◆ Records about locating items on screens

----------------

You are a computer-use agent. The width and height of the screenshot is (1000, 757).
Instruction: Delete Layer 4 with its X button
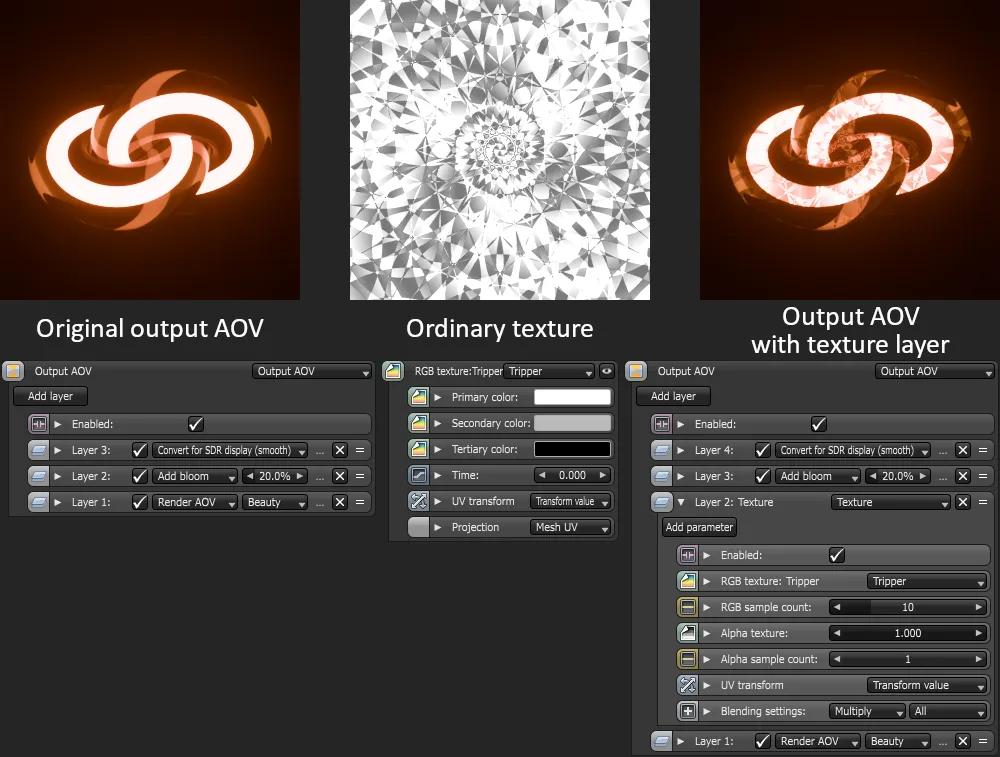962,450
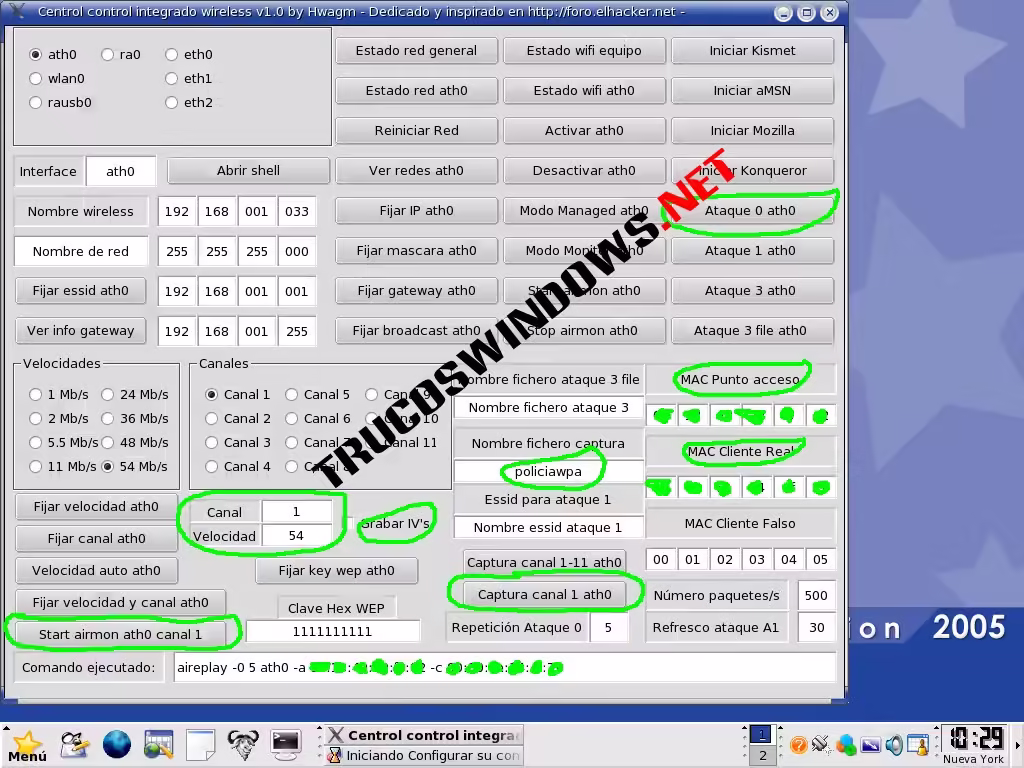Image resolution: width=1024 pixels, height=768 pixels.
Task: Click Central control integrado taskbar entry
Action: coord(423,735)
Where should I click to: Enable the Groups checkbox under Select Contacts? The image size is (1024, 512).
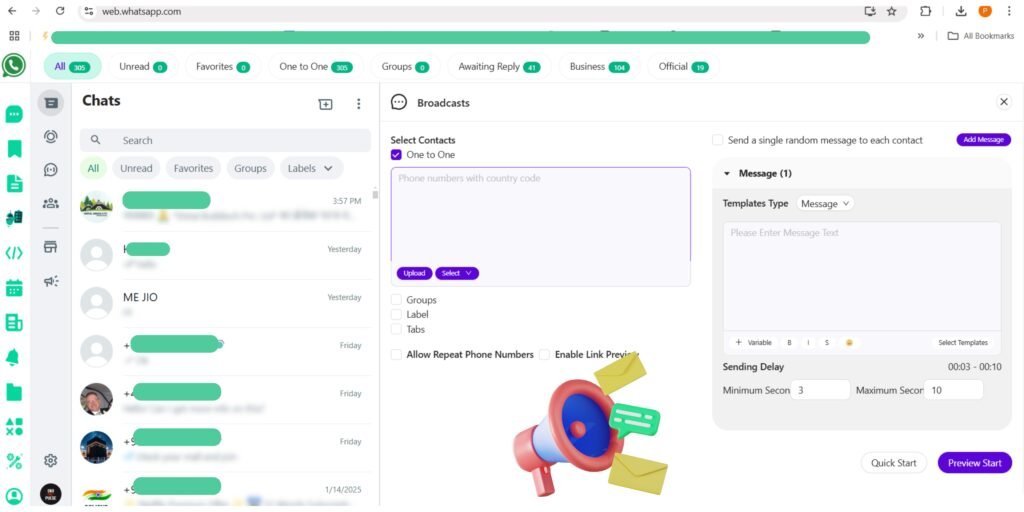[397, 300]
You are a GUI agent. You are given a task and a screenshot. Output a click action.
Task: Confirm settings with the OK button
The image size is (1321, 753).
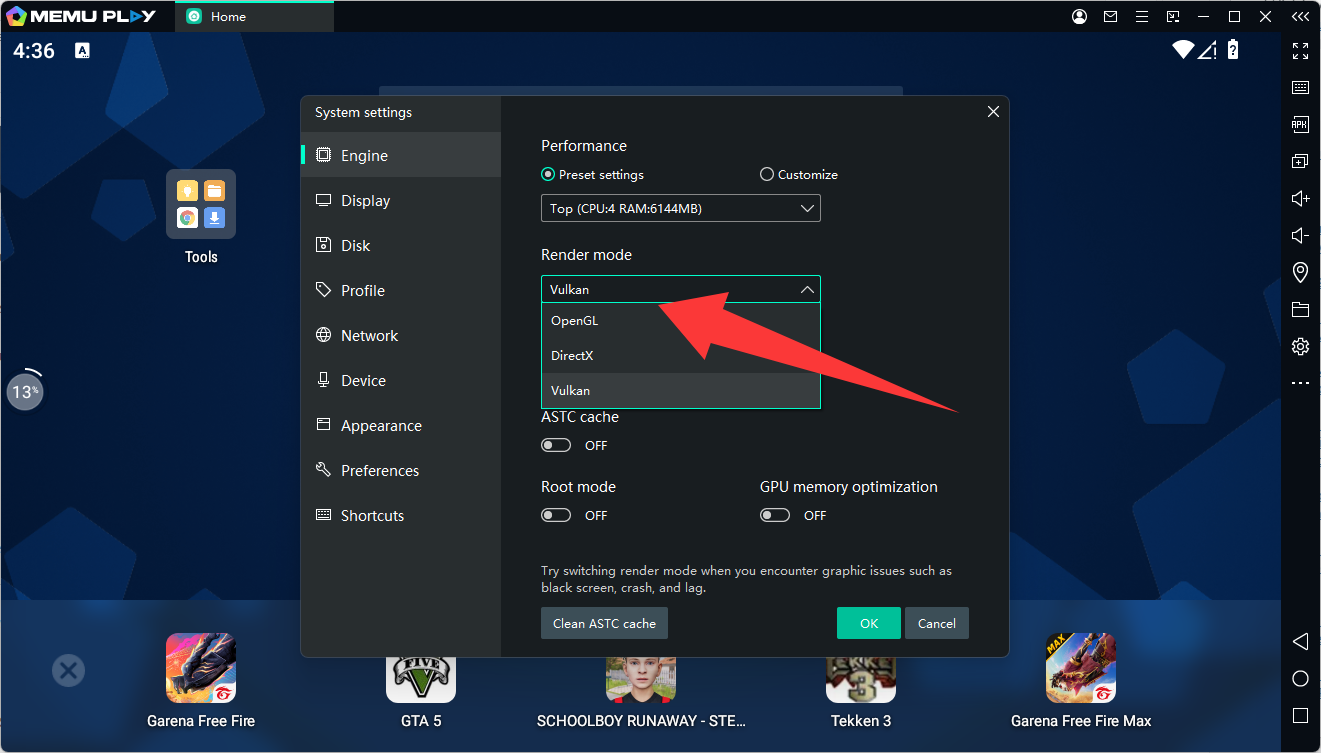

----------------

◆ Description of the task
Can you write out every line of the entries above word for word, leaving out the pictures?

◆ Result of the task
You are a computer-use agent. The width and height of the screenshot is (1000, 757).
Instruction: Delete Layer 4 with its X button
962,450
Image resolution: width=1024 pixels, height=768 pixels.
Task: Click Central control integrado taskbar entry
Action: coord(423,735)
Where should I click to: Enable the Groups checkbox under Select Contacts? The image size is (1024, 512).
[397, 300]
You are a GUI agent. You are given a task and a screenshot. Output a click action.
Task: Confirm settings with the OK button
The image size is (1321, 753).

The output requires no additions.